The financial sector frequently employs the phrases “liquidity provider” (LP) and “market maker” (MM) interchangeably. Both have decisive importance in supplying liquidity and maintaining the smooth operation of the trading system. However, certain differences between these two roles deserve further scrutiny.
What Is a Market Maker?
The smooth operation of capital markets is highly dependent on the presence of market makers, who maintain substantial liquidity and stable trading volumes. Market makers come in two main varieties: large-scale and speculative MMs. Both types serve an essential function in maintaining the health of the market.
Institutional MMs are subject to regulation by governing bodies and provide essential services to exchanges and trading infrastructures. They adhere to specific responsibilities outlined in their contracts. Conversely, speculative market-making firms operate in decentralised markets and willingly take on the function of MMs.
What Does Liquidity Provider Stand For?
A liquidity provider is a significant entity, usually a financial entity or a bank, offering vast securities or fiat currencies to the market to stimulate trading.

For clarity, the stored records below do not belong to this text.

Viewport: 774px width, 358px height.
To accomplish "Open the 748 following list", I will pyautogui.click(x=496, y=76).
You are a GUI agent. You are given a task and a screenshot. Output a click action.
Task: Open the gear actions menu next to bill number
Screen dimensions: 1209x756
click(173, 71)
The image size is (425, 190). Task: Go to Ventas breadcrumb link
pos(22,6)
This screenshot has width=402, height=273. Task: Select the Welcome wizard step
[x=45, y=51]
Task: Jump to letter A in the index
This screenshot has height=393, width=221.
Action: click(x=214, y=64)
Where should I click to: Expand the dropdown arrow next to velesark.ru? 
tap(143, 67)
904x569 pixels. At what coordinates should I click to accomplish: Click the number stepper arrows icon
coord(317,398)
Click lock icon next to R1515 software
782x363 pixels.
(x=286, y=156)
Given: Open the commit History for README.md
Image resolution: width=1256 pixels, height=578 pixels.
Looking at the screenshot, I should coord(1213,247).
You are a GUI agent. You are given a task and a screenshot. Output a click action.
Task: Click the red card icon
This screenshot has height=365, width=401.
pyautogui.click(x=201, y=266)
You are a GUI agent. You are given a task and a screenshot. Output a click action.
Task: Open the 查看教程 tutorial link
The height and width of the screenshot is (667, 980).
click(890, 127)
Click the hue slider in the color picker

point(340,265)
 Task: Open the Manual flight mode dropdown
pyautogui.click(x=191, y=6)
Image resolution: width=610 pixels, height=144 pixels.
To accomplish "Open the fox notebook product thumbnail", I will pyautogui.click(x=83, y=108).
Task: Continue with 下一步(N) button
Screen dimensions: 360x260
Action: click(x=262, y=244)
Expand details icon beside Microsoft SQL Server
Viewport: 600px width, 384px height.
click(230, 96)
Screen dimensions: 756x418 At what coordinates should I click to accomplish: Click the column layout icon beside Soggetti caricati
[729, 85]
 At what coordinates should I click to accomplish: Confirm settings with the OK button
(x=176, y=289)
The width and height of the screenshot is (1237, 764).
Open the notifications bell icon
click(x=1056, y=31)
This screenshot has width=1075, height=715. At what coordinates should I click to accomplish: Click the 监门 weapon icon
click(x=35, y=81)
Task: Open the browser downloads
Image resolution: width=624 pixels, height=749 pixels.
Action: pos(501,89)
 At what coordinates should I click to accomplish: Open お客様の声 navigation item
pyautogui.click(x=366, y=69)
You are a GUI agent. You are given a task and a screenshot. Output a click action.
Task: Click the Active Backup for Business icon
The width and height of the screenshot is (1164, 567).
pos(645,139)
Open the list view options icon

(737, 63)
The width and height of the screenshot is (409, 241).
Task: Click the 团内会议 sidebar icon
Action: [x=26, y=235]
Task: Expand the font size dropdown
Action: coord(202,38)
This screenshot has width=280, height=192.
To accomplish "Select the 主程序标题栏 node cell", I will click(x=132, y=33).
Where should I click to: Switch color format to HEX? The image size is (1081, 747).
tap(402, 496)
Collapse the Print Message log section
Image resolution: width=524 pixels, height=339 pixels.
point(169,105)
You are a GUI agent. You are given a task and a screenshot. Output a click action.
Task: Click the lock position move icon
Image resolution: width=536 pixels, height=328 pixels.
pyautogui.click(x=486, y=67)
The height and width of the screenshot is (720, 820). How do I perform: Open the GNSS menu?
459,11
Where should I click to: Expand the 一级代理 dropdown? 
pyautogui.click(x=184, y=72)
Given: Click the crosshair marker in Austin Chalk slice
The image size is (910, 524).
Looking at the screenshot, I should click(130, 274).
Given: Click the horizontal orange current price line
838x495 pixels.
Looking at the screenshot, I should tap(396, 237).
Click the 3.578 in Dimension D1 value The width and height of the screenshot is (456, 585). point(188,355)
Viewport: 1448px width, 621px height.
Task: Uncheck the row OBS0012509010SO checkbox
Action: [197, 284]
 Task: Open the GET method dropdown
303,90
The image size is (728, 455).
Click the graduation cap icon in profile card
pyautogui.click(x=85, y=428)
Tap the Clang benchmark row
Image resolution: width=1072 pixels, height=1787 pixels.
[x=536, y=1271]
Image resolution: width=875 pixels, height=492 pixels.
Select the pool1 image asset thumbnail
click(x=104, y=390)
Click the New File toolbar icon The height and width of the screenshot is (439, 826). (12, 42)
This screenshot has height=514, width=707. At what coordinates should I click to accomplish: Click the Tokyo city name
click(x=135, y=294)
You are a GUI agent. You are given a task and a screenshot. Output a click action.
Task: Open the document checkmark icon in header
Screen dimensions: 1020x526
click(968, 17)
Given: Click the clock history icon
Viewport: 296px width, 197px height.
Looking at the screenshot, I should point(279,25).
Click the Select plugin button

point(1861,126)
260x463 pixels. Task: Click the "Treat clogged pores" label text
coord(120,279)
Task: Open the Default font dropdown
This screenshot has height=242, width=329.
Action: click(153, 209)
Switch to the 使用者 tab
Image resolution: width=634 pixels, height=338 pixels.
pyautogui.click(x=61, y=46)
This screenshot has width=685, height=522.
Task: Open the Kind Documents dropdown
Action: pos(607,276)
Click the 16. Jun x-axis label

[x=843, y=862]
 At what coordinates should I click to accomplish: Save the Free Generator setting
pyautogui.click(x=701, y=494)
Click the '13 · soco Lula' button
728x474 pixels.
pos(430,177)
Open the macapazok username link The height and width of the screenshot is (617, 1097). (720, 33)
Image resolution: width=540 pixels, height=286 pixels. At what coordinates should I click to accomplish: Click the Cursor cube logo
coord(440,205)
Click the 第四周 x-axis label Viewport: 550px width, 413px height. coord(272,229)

These participants may comprise well-established organisations such as banks and hedge funds, central banks, multinational corporations, retail speculators, and foreign investment project managers.
LPs function through electronic trading platforms, constantly providing bids and asking prices for all kinds of financial commodities. These prices are usually shown on the trading platforms of brokers or financial institutions that collaborate with a liquidity provider FX.
How Do They Differ?
LPs and MMs are decisive factors in worldwide markets. There are fundamental contrasts between them.
- Role and responsibilities
LPs engage in a very important activity in assuring optimal liquidity by offering quotes and filling orders that connect brokers to the interbank market. This helps to keep prices stable and promotes efficient trading. On the other hand, MMs are primarily accountable for creating markets for specific financial products by offering quotes using their own capital. They help execute trades and determine prices.
- Agreements and regulations
Aggregators or trading platforms have contractual agreements with LPs, which enable them to enter the market. LPs are responsible for maintaining market stability and are linked to regulatory control. Institutional MMs are also subject to regulation.
- Objectives and motivations
LPs are primarily motivated by the desire to enable trading and generate spreads. They gain income by carrying out many trades with small margins. On the other hand, MMs’ primary objective is to earn income from the spread by taking on market risk. They are exposed to more substantial price movements and may hold their positions for extended periods to increase their profits.
- Market exposure and trading volumes
Direct access to the foreign exchange market is granted to liquidity providers, which enables them to become involved in trading operations involving multiple currencies. On the other hand, market makers are confined to certain markets or instruments per their contracts’ terms.
Verdict
As a brokerage owner, it is essential to understand the significance of dependable LPs. These organisations are vital in ensuring stable and liquid markets, presenting traders with the best possible trading environment.